Deciding to bail out of its troubled "junk" bond, real estate and corporate-takeover investments, Westinghouse Electric Corp. announced yesterday it would get rid of parts of its financial-services division and take a pretax charge of $975 million.
The decision to get out of the high-yield, high-risk junk-bond market and restructure the Westinghouse Financial Services subsidiary will turn Westinghouse's previously reported fourth-quarter profit of $270 million into a loss of $449 million, the company said.
The Pittsburgh-based company also warned that it expects its profits to suffer for the next five months.
Company spokesman Ronald E.Hart said the write-off was not )) likely to have much impact on Westinghouse's Maryland operations, since the financial division's 650 employees are concentrated at the company's Pittsburgh headquarters.
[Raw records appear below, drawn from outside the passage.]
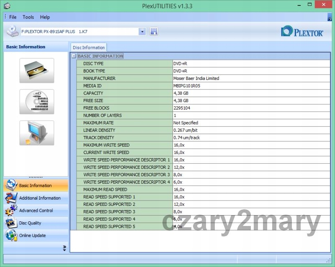335x267 pixels.
Task: Go to Advanced Control section
Action: [x=36, y=211]
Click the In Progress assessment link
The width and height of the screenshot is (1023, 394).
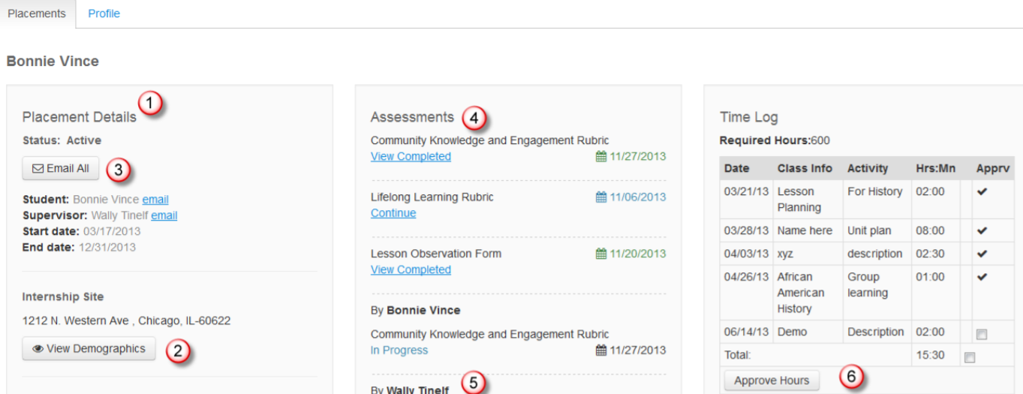(399, 350)
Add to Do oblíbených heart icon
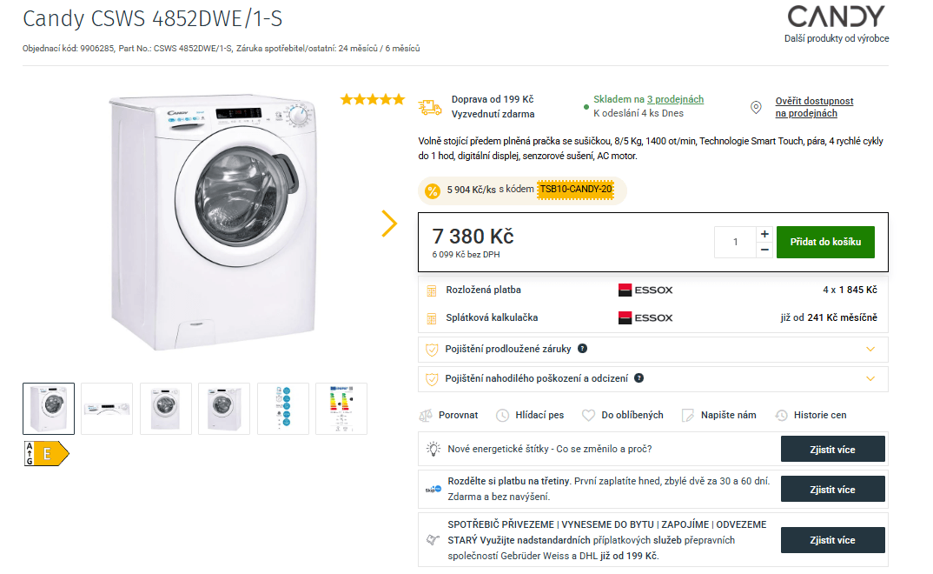The width and height of the screenshot is (933, 574). click(588, 416)
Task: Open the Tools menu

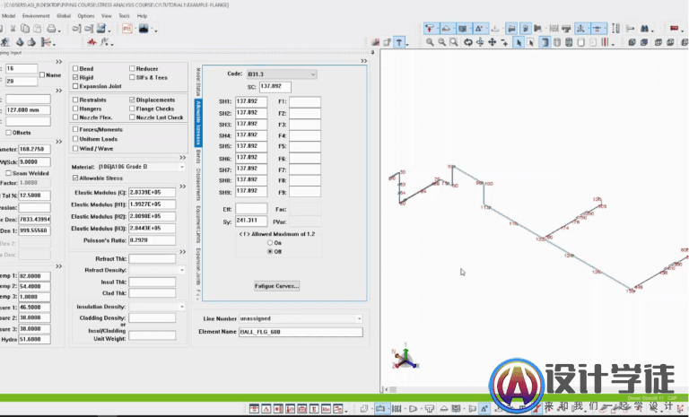Action: (123, 16)

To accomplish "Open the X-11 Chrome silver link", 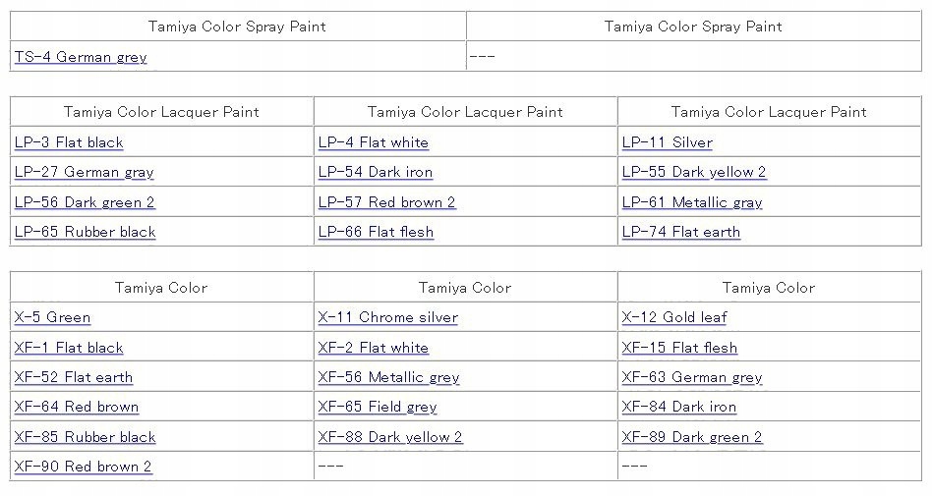I will coord(388,317).
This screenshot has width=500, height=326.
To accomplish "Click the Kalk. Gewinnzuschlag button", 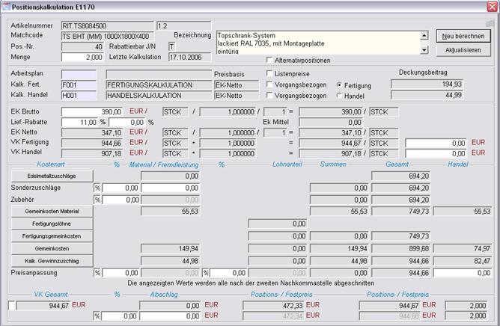I will click(51, 260).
He said he expects the financial division to lay off about 65 employees.
Westinghouse's electronics division, Maryland's largest industrial employer, recently announced it would lay off 1,200 workers by the end of February because of a reduction in federal defense contracts.
Westinghouse's restatement of its 1990 earnings -- dropping the previously announced unaudited annual profit of $1 billion to $268 million -- surprised many investors yesterday and pushed Westinghouse's stock price down $2.125, to $27. New York Stock Exchange trading of Westinghouse's stock was halted for an hour and 38 minutes during the announcement yesterday afternoon.
In addition, Moody's Investors Service downgraded its ratings of the parent company's bonds one notch.
Moody's analyst Alfred Pastore praised Westinghouse's overall "very strong fundamentals" but said, "You don't have to be a rocket scientist to see that a company that heavily involved in real estate might have some trouble. . . . The real estate markets have been bad for quite a while."
Mr. Hart blamed widespread problems in real estate, finance and retailing. The financial-services division's investments tended to be small and well-diversified, and the company suffered from failures such as the bankruptcy of the Hills department store chain and troubles in the hotel industry, he said.
Even though Westinghouse will invest $525 million in the financial-
services subsidiary to strengthen the division's balance sheet, Mr. Hart said, the parent company is not changing any of its other capital-spending plans.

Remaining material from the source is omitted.